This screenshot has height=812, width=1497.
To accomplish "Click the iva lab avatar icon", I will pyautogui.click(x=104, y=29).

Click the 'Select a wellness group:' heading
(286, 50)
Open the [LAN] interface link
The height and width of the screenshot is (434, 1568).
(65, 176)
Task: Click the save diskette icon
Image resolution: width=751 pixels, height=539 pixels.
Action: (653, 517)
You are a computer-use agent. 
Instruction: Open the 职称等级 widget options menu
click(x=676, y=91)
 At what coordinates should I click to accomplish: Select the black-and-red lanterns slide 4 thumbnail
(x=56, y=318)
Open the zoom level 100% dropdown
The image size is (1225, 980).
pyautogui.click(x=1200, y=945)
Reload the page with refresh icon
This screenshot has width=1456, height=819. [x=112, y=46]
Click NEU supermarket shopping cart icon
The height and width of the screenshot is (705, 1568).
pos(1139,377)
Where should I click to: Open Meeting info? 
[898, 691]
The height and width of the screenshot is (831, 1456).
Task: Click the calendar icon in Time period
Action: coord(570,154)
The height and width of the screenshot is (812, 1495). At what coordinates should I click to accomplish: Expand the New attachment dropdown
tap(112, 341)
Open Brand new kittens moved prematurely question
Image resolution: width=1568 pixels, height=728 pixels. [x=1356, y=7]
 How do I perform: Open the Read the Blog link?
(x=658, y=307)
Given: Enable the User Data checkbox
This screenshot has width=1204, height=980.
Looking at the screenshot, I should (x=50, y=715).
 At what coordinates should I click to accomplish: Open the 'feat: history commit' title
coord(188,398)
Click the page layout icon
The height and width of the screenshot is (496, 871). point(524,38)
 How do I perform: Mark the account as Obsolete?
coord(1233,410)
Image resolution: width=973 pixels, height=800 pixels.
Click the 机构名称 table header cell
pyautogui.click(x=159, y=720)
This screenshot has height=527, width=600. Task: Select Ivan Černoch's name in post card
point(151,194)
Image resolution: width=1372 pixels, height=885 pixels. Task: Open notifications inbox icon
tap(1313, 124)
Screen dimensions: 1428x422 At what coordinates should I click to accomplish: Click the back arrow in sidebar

**EXERCISE AIM:**
Copy out the entries above without any changes, from the line with "The height and width of the screenshot is (812, 1495)." up to and including the line with "(x=658, y=307)".

**FULL RESPONSE:**
The height and width of the screenshot is (812, 1495). At what coordinates should I click to accomplish: Expand the New attachment dropdown
tap(112, 341)
Open Brand new kittens moved prematurely question
Image resolution: width=1568 pixels, height=728 pixels. [x=1356, y=7]
 How do I perform: Open the Read the Blog link?
(x=658, y=307)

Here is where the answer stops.